- Task prompt -
Each line below should be quoted exactly, please.

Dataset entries
============================================================

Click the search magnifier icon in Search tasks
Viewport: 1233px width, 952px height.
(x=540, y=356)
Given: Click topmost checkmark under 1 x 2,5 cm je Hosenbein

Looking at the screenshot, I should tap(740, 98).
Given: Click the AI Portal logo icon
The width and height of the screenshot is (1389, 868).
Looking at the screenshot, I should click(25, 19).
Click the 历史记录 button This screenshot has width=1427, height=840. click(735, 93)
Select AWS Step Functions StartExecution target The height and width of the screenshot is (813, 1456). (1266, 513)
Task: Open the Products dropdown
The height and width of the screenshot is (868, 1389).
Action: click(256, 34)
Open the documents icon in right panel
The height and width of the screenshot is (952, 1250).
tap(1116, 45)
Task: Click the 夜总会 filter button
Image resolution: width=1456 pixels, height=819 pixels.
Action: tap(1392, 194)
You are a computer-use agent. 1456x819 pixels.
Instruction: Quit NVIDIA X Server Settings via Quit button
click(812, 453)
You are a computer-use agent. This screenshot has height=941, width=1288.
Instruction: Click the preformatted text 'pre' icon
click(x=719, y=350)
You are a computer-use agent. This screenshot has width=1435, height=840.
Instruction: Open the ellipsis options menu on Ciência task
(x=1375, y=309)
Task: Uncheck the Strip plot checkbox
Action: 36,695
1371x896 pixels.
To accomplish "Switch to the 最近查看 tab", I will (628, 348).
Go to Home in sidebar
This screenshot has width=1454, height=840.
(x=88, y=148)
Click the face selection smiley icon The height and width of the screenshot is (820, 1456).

============================================================

- Answer space -
Click the search magnifier icon in Search tasks
Viewport: 1233px width, 952px height.
(x=540, y=356)
Given: Click topmost checkmark under 1 x 2,5 cm je Hosenbein

Looking at the screenshot, I should tap(740, 98).
Given: Click the AI Portal logo icon
The width and height of the screenshot is (1389, 868).
Looking at the screenshot, I should click(25, 19).
Click the 历史记录 button This screenshot has width=1427, height=840. click(735, 93)
Select AWS Step Functions StartExecution target The height and width of the screenshot is (813, 1456). (1266, 513)
Task: Open the Products dropdown
The height and width of the screenshot is (868, 1389).
Action: click(256, 34)
Open the documents icon in right panel
The height and width of the screenshot is (952, 1250).
tap(1116, 45)
Task: Click the 夜总会 filter button
Image resolution: width=1456 pixels, height=819 pixels.
Action: tap(1392, 194)
You are a computer-use agent. 1456x819 pixels.
Instruction: Quit NVIDIA X Server Settings via Quit button
click(812, 453)
You are a computer-use agent. This screenshot has height=941, width=1288.
Instruction: Click the preformatted text 'pre' icon
click(x=719, y=350)
You are a computer-use agent. This screenshot has width=1435, height=840.
Instruction: Open the ellipsis options menu on Ciência task
(x=1375, y=309)
Task: Uncheck the Strip plot checkbox
Action: 36,695
1371x896 pixels.
To accomplish "Switch to the 最近查看 tab", I will (628, 348).
Go to Home in sidebar
This screenshot has width=1454, height=840.
(x=88, y=148)
Click the face selection smiley icon The height and width of the screenshot is (820, 1456).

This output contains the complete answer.